Segment Start: DATASET RECORDS
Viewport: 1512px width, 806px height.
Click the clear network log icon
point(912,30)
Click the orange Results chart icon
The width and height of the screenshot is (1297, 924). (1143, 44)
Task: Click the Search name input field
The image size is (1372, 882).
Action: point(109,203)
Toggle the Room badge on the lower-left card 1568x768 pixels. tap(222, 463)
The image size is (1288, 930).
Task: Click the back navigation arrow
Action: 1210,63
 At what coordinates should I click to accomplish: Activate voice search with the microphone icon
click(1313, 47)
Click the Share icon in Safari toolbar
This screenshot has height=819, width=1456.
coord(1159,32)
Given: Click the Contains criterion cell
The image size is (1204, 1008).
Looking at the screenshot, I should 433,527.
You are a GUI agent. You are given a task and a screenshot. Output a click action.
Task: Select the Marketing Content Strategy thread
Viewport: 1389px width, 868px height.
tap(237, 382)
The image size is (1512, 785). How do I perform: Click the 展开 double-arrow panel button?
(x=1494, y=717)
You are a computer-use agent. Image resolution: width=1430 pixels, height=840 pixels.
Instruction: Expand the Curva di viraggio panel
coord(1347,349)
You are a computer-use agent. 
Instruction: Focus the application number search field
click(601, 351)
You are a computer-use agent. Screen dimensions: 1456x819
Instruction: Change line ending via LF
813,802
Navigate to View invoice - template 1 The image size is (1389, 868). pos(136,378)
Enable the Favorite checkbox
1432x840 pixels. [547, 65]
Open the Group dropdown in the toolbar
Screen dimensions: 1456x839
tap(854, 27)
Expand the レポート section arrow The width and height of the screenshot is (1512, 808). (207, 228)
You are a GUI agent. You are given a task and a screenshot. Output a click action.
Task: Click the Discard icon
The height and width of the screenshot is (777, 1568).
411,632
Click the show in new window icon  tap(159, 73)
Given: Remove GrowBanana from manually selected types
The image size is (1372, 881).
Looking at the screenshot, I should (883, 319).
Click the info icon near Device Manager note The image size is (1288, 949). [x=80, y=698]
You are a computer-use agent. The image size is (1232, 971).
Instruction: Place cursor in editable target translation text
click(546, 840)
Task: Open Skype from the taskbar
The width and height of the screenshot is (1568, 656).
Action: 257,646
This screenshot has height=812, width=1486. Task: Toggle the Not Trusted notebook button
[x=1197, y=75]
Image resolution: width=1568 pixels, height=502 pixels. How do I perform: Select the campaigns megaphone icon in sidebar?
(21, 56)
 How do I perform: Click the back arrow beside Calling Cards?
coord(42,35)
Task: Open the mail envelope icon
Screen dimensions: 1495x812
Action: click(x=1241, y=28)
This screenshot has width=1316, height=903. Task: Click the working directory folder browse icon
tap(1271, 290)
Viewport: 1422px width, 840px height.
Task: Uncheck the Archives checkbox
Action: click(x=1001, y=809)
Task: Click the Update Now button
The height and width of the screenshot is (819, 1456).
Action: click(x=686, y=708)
Segment End: DATASET RECORDS
* **REQUIREMENT**
Copy out exactly the lines running from the line with "Task: Open Skype from the taskbar" to the end of the records, inclusive.

* **ANSWER SECTION**
Task: Open Skype from the taskbar
The width and height of the screenshot is (1568, 656).
Action: 257,646
This screenshot has height=812, width=1486. Task: Toggle the Not Trusted notebook button
[x=1197, y=75]
Image resolution: width=1568 pixels, height=502 pixels. How do I perform: Select the campaigns megaphone icon in sidebar?
(21, 56)
 How do I perform: Click the back arrow beside Calling Cards?
coord(42,35)
Task: Open the mail envelope icon
Screen dimensions: 1495x812
Action: click(x=1241, y=28)
This screenshot has width=1316, height=903. Task: Click the working directory folder browse icon
tap(1271, 290)
Viewport: 1422px width, 840px height.
Task: Uncheck the Archives checkbox
Action: click(x=1001, y=809)
Task: Click the Update Now button
The height and width of the screenshot is (819, 1456).
Action: click(x=686, y=708)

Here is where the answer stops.